9(ish)pm, Main Stage
Stick 'em up, punk, it's the Fun Lovin' Criminals, or at least the last half hour. Possibly the coolest, most laid back act of the weekend munching on Scooby Snacks and reminiscing about Barry White. They leave after Huey, tongue firmly in cheek, spends ten minutes recounting to us "that there's A Supermodel on my 'D'".
10pm, Main Stage
The screens show a man with a beard and, oddly, an English accent. He greets us and introduces himself as Karl Marx and then has the pleasure of welcoming on stage "the Greatest Band in the World", The Manic Street Preachers. The Reading festival may be a second home to them now, but does it pale in comparison to the Karl Marx Theatre, Havana? Does it matter? Here the bassist, Nicky Wire, can get away dressed in a military camoflague dress for the first half and in a nurse's costume with a stetson in the second, complete with Burberry knickers, while the guitarist and singer, James Dean Bradfield, bounces around the stage and the drummer, Sean Moore, beats out the rhythms.
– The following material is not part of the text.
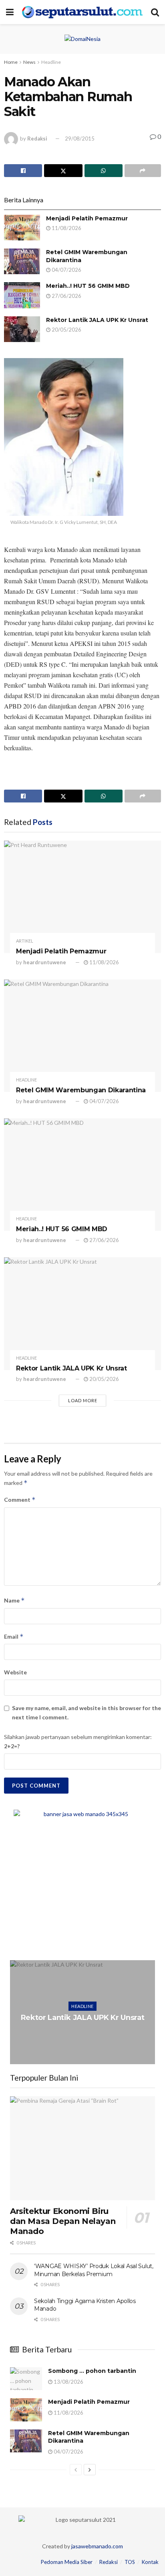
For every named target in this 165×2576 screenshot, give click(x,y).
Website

They begin with You Love Us and then play just about every hit they've had in the past ten years or so including Design For Life, Ocean Spray, If You Tolerate this, Your Children Will Be Next, La Tristesse Durera (Sream to a Sigh), and so on. Before launching into Motown Junk they confuse and delight the audience with the opening bars and verse of Van Halen's Jump. James Dean Bradfield asks us:
'How fast do you want to go? Or better, howdo you want to get there? Car? One of those sh*tty little silver scooters? Or motorcycle?'.
Too much riotous cheering Motorcycle Emptiness, possibly their best song ever, then follows. They are not known for fluffy love songs and whip the mob into a frenzy with Masses Against the Classes before leaving. There are no encores. But then, Everything Must Go. Including me. Home.